Поэтому Дайхманн отчасти разрешает часть своих трудностей, называя тот же портал «местом теофании»[514]. Можно распространить данное определение на весь Дом Божий, чтобы прояснить взаимоотношение сакрального смысла и последующей архитектурной символики и изобразительности вообще. Другими словами, сакральное вообще, так сказать, витает в воздухе и в головах, сакраментальное – это уже конкретная и актуальная привязка к местности, месту и пространству – прежде всего литургическому…
Но также и к личностному, экзистенциальному и ипостасному, если брать символику того же портала, выраженную помимо прочего и эпиграфически. Ведь портал – это дверь, и Сам Христос именовал Себя и Дверью, и Путем, поэтому тот же Павлин Ноланский фиксирует подобную семантику со всей четкостью, позволяя и нам если не понять, то хотя бы почувствовать подобное несоединимое единство и смысла, и действия, и представления, и чистого переживания, когда прохождение порталом в храм ощущалось и осознавалось и как вхождение в Царство Небесное, как соединение со Христом, а через Него и со всей Св. Троицей (надпись на портале Латеранской базилики). И очень важно, что тема теофании присутствовала и внутри храма и достигала собственно апсиды, то есть восточного завершения. Тогда мы видим, что существует символика (она же сакральная семантика), которая касается всего церковного сооружения, пронизывает, пропитывает его насквозь. На этом моменте (между прочим, вслед за Дайхманном[515]) следует остановиться поподробнее.
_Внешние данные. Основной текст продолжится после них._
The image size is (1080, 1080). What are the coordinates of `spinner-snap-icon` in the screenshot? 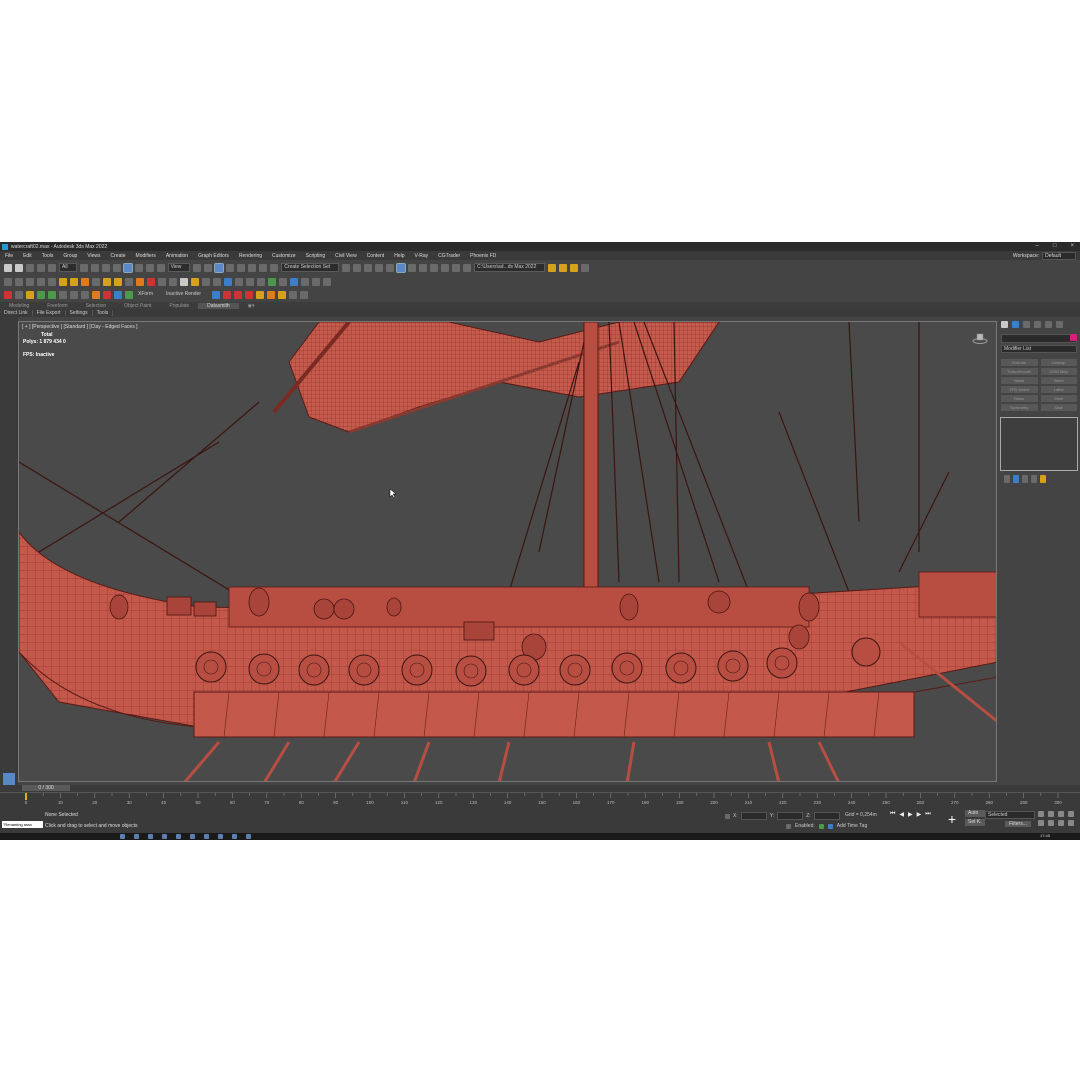 It's located at (264, 268).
На самом деле портал представляет собой, так сказать, соборный момент всей символики. Соборный прежде всего в смысле всеобщности: уже в период Древней Церкви по всей ойкумене смысл портала был один и тот же. Но соборность следует понимать и с точки зрения уже и Средних веков, когда именно в соборах (уже романских, не только готических) порталы представляли собой «сумму всего убранства собора»[516]. С точки зрения Дайхманна, причина тому – в способности собора, любой церковной постройки быть образом Небесного святилища, при том, что собственно портал – это образ Самого Христа.